Q4 Apartment Sales Are Headed For Record Lows This Year

It looks like 2021’s golden age of apartment sales is over. High lending costs, slowing rent growth, inflation, and an oversupplied market have given apartment sales a serious gut check. Things could turn around next year, but in the meantime anyone praying for a Christmas multifamily miracle better prepare for a lump of coal in their stocking.

CoStar, December 2022

It’s going down: Q4 typically outshines Q3 in apartment sales, but that’s not likely to happen this year. To date, Q4 2022 has logged a measly $32B in apartment sales—the lowest volume since Q4 2014’s $35.5B. That doesn’t sound too bad until you remember that last year’s Q4 apartment sales volume hit a record $130B.

Blame it on the rate: In the first half of the year, sales were brisk.

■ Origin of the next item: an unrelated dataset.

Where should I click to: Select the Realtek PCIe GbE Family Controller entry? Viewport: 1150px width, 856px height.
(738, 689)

That changed with the Fed’s decision to raise interest rates in April, which drove lending costs up and apartment sales down. Then bad became worse when construction finished on many long-delayed projects and the double-digit annual rent increases seen during 2022’s first three quarters disappeared by the fourth.

➥ THE TAKEAWAY 

Known unknowns: With persistent inflation and expert sentiment down in the dumps, it could be a while before apartment sales recover. Many analysts believe the market is likely to stay in a slump as long as overall economic conditions remain uncertain. But that’s uncertainty for you—nobody knows how long this will last.

FLOAT YOUR BOAT

CRE Borrowers Hedge Their Bets to Avoid Getting Burned by Rising Interest Rates

Big CRE borrowers are hedging their debts with interest rate swaps and caps to protect themselves from rising rates. Problem is, fickle market conditions and a history of financial crises make it hard to tell whether that bet is a safe one.

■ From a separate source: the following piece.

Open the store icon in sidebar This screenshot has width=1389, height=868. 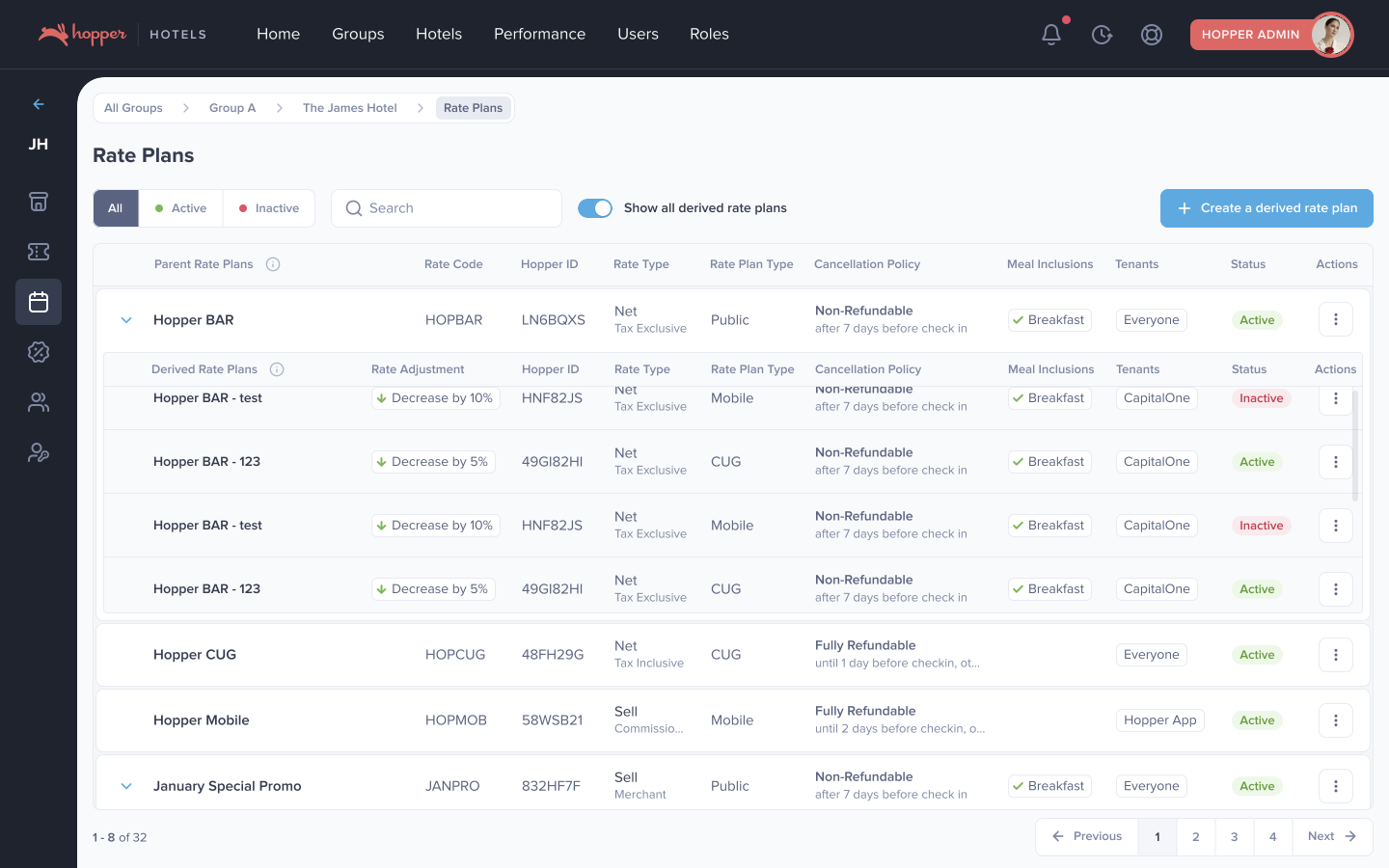tap(39, 202)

The tradeoff: Firms that began 2022 with variable-rate debt have suffered thanks to the Fed’s rate hikes. They’ve been trading variable-rate debt for fixed-rate debt to reduce exposure. But the cost of interest-rate caps has grown more than 10x since the start of the 2022, making swaps way pricier. And if rates do fall, interest-rate swaps would actually become a liability for lenders rather than an asset.

Indecent exposure: There’s huge variability in rate exposure among CRE’s fat cats. Some corporate landlords only have 10% exposure, while Vornado Realty Trust (VNO) and Blackstone (BREIT) both had  around 50% exposure at the start of the year. Since then, Vornado and SL Green Realty (SLG) have both whittled that number down to 25%. BREIT actually has more exposure now, with nearly all of the company’s debt tied up in complicated hedges.

➥ THE TAKEAWAY 

Over the hedge: Eventually, the Fed will likely lower rates as part of an aggressive attempt to bail the economy out of a recession. By then, variable-rate debt will be more attractive. But realtors would do well not to put money on such predictions because similar hedging in the name of profit (e.g., credit-default swaps on mortgage bonds) was a central catalyst of the 2008 financial crisis. So long as realtors hedge to reduce their exposure rather than make a windfall, however, this behavior is unlikely to lead to a crash.

THE “WHERE” IN WAREHOUSES

Prologis Predicts a Nationwide Warehouse Shortage Into 2024

According to Prologis (PLD), U.S. warehouse development will fall to a 7-year-low in 2023 even as rent growth surpasses 10%. Prologis believes the main reasons for the slump will be surging capital and construction costs that have also waylaid the residential housing market.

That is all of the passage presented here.